A vision of the future?

We visit a ‘modular town’



Two large developments to house 1,500 power station workers have sprung up in just over a year. Martin Hilditchvisits to see if the offsite scheme is a vision of the future.


In the construction world’s equivalent of the blink of an eye, a new settlement has sprung up on the outskirts of the historic Somerset town of Bridgwater.

The Bridgwater Campus development is made up of 29 blocks of low-rise housing and will accommodate 986 people working on the nearby Hinkley Point C nuclear power plant (temporarily increasing Bridgwater’s population by roughly 3%).

It started on site in November last year and, when Inside Housing visits at the beginning of September, the finishing touches are being made ahead of residents moving in next month. As Paul Lang, chief executive of offsite manufacturer Caledonian Modular, states, the campus is basically “a small town”.

“It was a green field less than 12 months ago,” he says.

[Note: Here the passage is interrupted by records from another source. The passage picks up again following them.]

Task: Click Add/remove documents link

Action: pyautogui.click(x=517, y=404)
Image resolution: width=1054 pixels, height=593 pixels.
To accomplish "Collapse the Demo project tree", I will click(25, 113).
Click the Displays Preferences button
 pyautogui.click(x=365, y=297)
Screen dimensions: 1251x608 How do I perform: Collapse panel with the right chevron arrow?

While a quick look at Google Maps suggests the site was not a very green field prior to the development, the point stands about the pace of delivery. The buildings, clad in several shades of grey, form one half of a pair of modular developments in the area. A short hop down the road, Caledonian has already delivered 15 further buildings, this time timber-clad. Between them, the two developments – which cost £50m – will house 1,500 key workers needed to construct two new nuclear reactors at the nearby Hinkley Point C power station.

Inside Housing has come to look at this scheme because it has managed to deliver something that social landlords in England thus far have, by and large, not – a large-scale offsite development.